Her mother who had served them food the night before, who chose to not eat with two surly, unhappy people asks the question we are asking,’What is going on with Manoj Bajpai?’
We’re told he will come back after everything is better at the factory. And that it’s okay for him to stay away from home every couple of nights…
Just when you think he’s having an affair, we see him play chess with his dad. She calls. He says he will be late’. Thankfully they show her going to bed or we would have had to watch mother and daughter eat in silence for ten more minutes.
Is Film Ka Rukh Kidhar Ko Jaa Raha Hai?
Where is this film going, you wonder.. What is the ‘Rukh’ (direction) of this film unless it is to show the mere banality of existence?

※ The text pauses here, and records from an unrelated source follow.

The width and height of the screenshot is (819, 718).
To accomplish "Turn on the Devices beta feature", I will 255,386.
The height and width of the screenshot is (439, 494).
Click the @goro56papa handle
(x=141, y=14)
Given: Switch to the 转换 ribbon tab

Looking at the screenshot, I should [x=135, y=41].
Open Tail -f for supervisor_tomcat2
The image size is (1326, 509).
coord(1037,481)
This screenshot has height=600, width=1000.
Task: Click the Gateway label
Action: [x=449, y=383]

You have great expectations from the film rumored to be in competition with Newton, to be India’s entry to the Oscars.
Thankfully Manoj Bajpai dies in a car accident. Phew! something happened! The son comes back from boarding school for the funeral, and along with a tonsured head, he now sports a surly expression that does not change through the film.

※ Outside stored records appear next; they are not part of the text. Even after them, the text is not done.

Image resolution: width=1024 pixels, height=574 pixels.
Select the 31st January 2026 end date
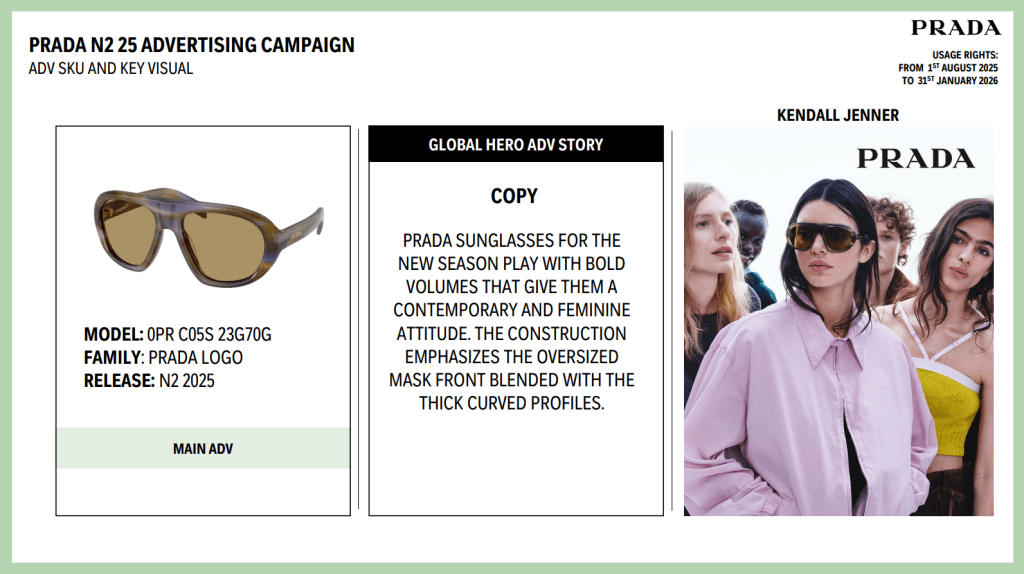[x=957, y=81]
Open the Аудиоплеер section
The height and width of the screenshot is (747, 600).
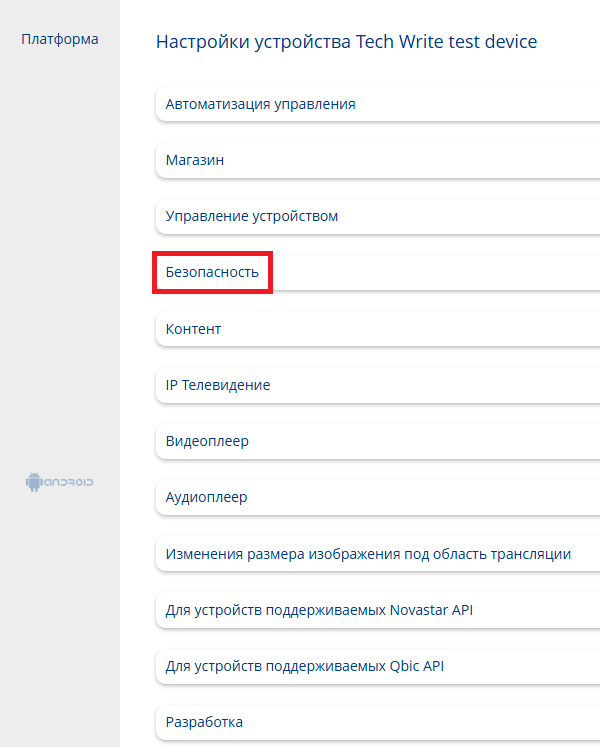(206, 497)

Then you realise everyone (different characters show up at/after the funeral) is now suddenly acting mysterious. No wonder the son thinks there’s something wrong. The camera stays with his silky face for lingering minutes. You are supposed to figure out what is going on with him.
Nothing a tight slap would not have fixed, you begin thinking…
But this cinema is desperate to be in the art space, so everyone now speaks in half sentences just to keep the suspense going. Erm… Didn’t they give away the secret after the chess scene? The factory owner, one Muslim factory worker, one hot-headed Hindu factory worker, the factory accountant, a South Indian henchman in his black car, the police inspector and the truck driver who hit and run are all needlessly speaking in clipped sentences.
The TV show Crime Patrol has better plots (and more coherent dialog) you think. Then the back-story of how the surly son beat the heck out of a school bully and was then sent away to boarding school pops up. Instead of empathizing with his teen angst at being sent away, you now wish the lad was the one in an accident instead.
The lad tries to find out why and how his dad died but his expression doesn’t change. You wonder if the teen angst film Udaan is on Netflix or Amazon Prime… By the time the lad figures out how his dad died, you are bored out of your wits.